A couple of months ago, Huawei unveiled the Mate 10 and the Mate 10 Pro, promising things like machine learning to go with the Neural Processing Unit that's part of the Kirin 970 chipset. It also slims down on the bezels, moves the fingerprint sensor to the back of the device, and contains a range of camera improvements.
So, is Huawei really offering something revolutionary, or is it all just marketing hype? Read on to find out.
|CPU||Octa-core Kirin 970, quad-core 2.4GHz ARM Cortex-A73, quad-core 1.8GHz ARM Cortex-A53|
|Display||6 inches, 1080x2160, 402ppi, AMOLED|
|Camera||12MP + 20MP, Front - 8MP|
|Video||4K - 30fps, 1080p - 60fps, Front - 1080p - 30fps|
|Aperture||f/1.6, f/1.6, Front - f/2.0|
|Camera features||Leica optics, optical image stabilization, phase detect autofocus, laser autofocus|
Huawei's Mate 10 Pro is definitely one of the better-looking phones on the market. Like many other devices currently available, it has a glass back and a display with slimmed down bezels.
I was given the Titanium Gray model to review, and the metallic gray rear with the dark gray camera strip gives it an original look without compromising style. Along that strip, you'll find two camera lenses positioned vertically, with the dual-LED flash to the left of them. Below the camera rig is the fingerprint sensor.
The bottom of the handset is where you'll find the USB Type-C port, which is the only port on the phone at all (sorry 3.5mm headphone jack fans), along with a speaker grille. On the right side is where the power button and volume rocker are located and on the left is where you'll find the SIM slot.

> **Problem statement**
Carry on the Huawei Mate 10 Pro review from the point where it stops. The rows are not needed for this.

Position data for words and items
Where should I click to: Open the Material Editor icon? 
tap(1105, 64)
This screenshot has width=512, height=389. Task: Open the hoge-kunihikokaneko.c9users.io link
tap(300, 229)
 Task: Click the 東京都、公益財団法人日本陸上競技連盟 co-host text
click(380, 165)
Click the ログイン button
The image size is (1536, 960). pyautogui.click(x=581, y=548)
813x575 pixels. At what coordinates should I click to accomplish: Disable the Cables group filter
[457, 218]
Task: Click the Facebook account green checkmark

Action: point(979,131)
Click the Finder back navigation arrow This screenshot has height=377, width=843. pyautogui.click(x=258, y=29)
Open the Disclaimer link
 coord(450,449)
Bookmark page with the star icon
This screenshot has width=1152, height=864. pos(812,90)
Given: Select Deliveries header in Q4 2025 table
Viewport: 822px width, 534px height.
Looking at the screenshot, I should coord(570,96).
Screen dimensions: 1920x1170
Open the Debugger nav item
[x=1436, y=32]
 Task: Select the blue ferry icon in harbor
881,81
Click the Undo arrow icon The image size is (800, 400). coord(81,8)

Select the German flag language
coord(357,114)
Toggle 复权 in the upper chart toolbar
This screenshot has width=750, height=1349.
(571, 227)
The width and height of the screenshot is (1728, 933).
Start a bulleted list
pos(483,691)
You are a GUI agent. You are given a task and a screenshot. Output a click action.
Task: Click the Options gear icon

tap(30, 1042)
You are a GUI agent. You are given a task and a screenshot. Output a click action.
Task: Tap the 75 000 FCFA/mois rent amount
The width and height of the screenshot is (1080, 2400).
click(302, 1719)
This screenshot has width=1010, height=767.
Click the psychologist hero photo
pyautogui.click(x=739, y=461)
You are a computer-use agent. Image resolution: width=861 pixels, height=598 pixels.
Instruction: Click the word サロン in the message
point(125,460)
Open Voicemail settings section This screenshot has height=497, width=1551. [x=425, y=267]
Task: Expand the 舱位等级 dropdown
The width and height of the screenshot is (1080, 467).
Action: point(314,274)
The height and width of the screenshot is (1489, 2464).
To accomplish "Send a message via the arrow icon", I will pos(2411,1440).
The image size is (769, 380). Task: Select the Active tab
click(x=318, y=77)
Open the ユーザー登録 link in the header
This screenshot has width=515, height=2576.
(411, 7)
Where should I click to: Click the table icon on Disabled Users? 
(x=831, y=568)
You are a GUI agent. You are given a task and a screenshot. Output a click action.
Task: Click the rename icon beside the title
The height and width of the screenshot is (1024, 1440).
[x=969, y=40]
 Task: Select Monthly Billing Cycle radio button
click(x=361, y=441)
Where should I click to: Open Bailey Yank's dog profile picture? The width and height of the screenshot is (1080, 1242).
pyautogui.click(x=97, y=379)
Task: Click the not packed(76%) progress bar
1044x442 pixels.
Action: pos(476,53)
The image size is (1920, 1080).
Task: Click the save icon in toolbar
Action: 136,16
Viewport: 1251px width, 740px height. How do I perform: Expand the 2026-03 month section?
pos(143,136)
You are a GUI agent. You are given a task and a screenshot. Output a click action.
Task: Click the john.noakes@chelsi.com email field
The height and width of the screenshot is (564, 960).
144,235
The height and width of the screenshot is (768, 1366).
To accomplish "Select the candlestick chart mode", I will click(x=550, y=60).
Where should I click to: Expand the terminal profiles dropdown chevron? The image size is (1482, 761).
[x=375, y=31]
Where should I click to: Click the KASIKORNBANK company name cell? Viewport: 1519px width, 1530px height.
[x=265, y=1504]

> **Task answer**
On the top of the device, there's actually an IR blaster, just in case you thought that was a feature that's been forgotten in modern devices. Yes, you can use the Mate 10 Pro as a remote control for your TV.
Ultimately, the design of the device, while stylish, is pretty standard. It's a rectangle with rounded corners that has a power port on the bottom and power and volume buttons on the right side of it. Obviously, there are many devices that can be similarly described.
Huawei's new flagship also follows the latest trends by slimming down bezels around the display and adopting an 18:9 aspect ratio. While six inches sounds big for a screen, it's no bigger than a 5.5-inch display in the 16:9 aspect ratio that you're used to.
As you'd expect from a premium AMOLED display, the colors are vibrant, and the blacks are black. AMOLED screens work differently from LCDs in that individual pixels can actually be turned off. LCDs are entirely backlit, which is why you can still tell your TV is on even when it's showing all black.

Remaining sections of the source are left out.